時代は、ミニマリズムの旗手と言われたヘルムート・ラング(Helmut Lang)がリードし、ラフ・シモンズ(Raf Simons)が男性の繊細さに焦点を当て、当時としては革新的にスリムなメンズテーラードジャケットをデザインし、エディ・スリマン(Hedi Slimane)が「イヴ・サンローラン(Yves Saint Laurent )」で注目を集めていた時代だった。僕もラングやラフ、エディの服を購入して着用していた。そんな自分が、普段着る服としてヨウジヤマモトに興味を抱くことは無理だったし、その意識が近年まで続いていた。

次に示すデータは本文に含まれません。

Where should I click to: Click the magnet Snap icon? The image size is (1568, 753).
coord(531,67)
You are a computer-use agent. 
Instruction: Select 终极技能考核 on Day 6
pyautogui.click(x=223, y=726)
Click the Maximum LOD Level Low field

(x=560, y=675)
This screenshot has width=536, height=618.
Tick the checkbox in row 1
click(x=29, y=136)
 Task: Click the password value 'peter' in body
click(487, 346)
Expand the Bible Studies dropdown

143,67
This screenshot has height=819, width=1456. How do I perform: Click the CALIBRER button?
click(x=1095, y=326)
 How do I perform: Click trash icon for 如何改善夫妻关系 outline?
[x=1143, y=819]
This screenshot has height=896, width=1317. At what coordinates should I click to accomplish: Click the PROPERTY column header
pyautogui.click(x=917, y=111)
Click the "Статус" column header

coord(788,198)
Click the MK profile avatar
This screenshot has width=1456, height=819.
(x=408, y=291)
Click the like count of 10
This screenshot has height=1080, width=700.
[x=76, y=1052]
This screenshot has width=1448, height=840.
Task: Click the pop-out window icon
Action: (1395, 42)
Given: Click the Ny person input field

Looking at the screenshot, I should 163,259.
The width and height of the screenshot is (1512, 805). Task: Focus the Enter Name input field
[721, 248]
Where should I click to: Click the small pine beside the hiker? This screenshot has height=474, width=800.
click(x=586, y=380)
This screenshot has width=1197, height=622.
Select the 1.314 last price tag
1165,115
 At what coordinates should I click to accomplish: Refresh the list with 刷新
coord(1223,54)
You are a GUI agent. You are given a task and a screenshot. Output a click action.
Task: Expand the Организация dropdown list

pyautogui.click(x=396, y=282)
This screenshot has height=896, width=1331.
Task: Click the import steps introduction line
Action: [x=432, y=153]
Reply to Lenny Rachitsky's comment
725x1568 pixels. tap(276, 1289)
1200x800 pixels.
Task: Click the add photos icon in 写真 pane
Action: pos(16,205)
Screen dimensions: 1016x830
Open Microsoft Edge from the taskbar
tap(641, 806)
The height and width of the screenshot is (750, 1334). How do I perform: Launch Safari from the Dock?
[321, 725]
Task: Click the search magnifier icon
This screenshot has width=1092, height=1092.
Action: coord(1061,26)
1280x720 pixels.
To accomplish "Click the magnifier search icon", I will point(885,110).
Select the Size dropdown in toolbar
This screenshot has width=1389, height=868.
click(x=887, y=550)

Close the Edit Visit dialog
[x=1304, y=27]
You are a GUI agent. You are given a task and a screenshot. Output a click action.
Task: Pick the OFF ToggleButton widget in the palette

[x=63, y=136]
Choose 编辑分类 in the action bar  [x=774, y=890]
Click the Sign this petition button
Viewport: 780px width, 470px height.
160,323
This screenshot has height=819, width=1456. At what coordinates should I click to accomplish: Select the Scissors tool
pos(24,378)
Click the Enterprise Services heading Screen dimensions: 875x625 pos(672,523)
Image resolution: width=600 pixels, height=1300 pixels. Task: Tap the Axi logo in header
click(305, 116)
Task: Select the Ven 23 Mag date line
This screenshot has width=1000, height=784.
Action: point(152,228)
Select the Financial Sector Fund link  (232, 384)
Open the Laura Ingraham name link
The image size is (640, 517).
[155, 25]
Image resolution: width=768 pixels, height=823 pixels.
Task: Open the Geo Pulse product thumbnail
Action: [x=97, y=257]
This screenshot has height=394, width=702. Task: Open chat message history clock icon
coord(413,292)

だが、人間の趣向は時間が経てば変わるもの。僕もそうだ。先ほど述べた通り、寒さが第一の理由だが、オーバーサイズが普遍化したファッション界の現状も要因になる。あれほど忌避していたビッグシルエットを今の自分が実際に着てみると、身体にストレスを感じず非常に気持ちいいことに気づく。ビッグシルエットに慣れると身体が緩く感じ始めて、太りやすくなる感覚があるので、ビッグシルエットだけを着るのは注意したいが、自分のクローゼットに加えたいシルエットになったのは間違いない。
服に対する趣向が変わったからこそ、僕はヨウジヤマモトを着る服として初めて意識できた。そして、ヨウジヤマモトの魅力が最も凝縮されたアイテムがロングコートに思える。足首にまで届きそうなほど着丈は伸びて、たっぷりとした量感が魅力のロングコートは、身体の上で躍るように美しいシルエットを披露する。その姿をイメージすると、僕の中の物欲が「あの服を着たい」と訴え始めた。布のボリュームを優雅に見せる天才的な技量を持つ山本耀司のセンスを堪能するなら、ロングコートを置いて他にはない。
今年3月発表のヨウジヤマモト2023AWメンズコレクションを見た際、最も目を引いたロングコートは、38番目に登場したデザインだった。ダブルブレステッドとテーラードラペルで作られた黒いコートは、着丈が脛のあたりまで長さで、あと5cmほど長いと嬉しいのだが、デザインそのものは僕の心を捉える。
どうやら僕はコートのビッグシルエットに関しては、ドレープが強く現れる柔らかいタイプのデザインよりも、硬さを感じさせるシルエットの方を好むようだ。僕が惹かれたヨウジヤマモトのロングコートも、ショルダーラインが硬質で、全体的にかっちりとした雰囲気が立ち上がっている。ダッフルコートやトレンチコートよりも、チェスターコートの方が好むというわけである。
ただ、シングル型のチェスターコートはVゾーンが深くて胸元が寒い。マフラーを巻けばいいという声もあると思うが、それではダメなのだ。コート自体が防寒に優れていなければならない。その上でマフラーを巻くことで完璧になる。先述のヨウジヤマモトのロングコートは、ダブルブレステッドのためにボタンを留めた時、シングルのチェスターコートよりも胸元が狭く浅くなる。これがいい。
語っているといつまでも続きそうなので、今回はここまでにとどめようと思う。
興味のなかった服に興味を持ち始める。ファッションは変化が面白い。それは服の変化を意味することもあるし、僕のように心の変化も意味する。これがファッションの醍醐味だ。今冬かわらかないが、いつかヨウジヤマモトのロングコートを手に入れたい。
ちなみに僕が一番好きなコートはステンカラーコートなのだが、このコートがロングレングスになると自分は好みではなくなってしまう。ステンカラーコートは膝丈ぐらいの着丈が自分にとってベストだ。語ることを終わらせるはずが続いてしまった。ここで本当に終わりとしたい。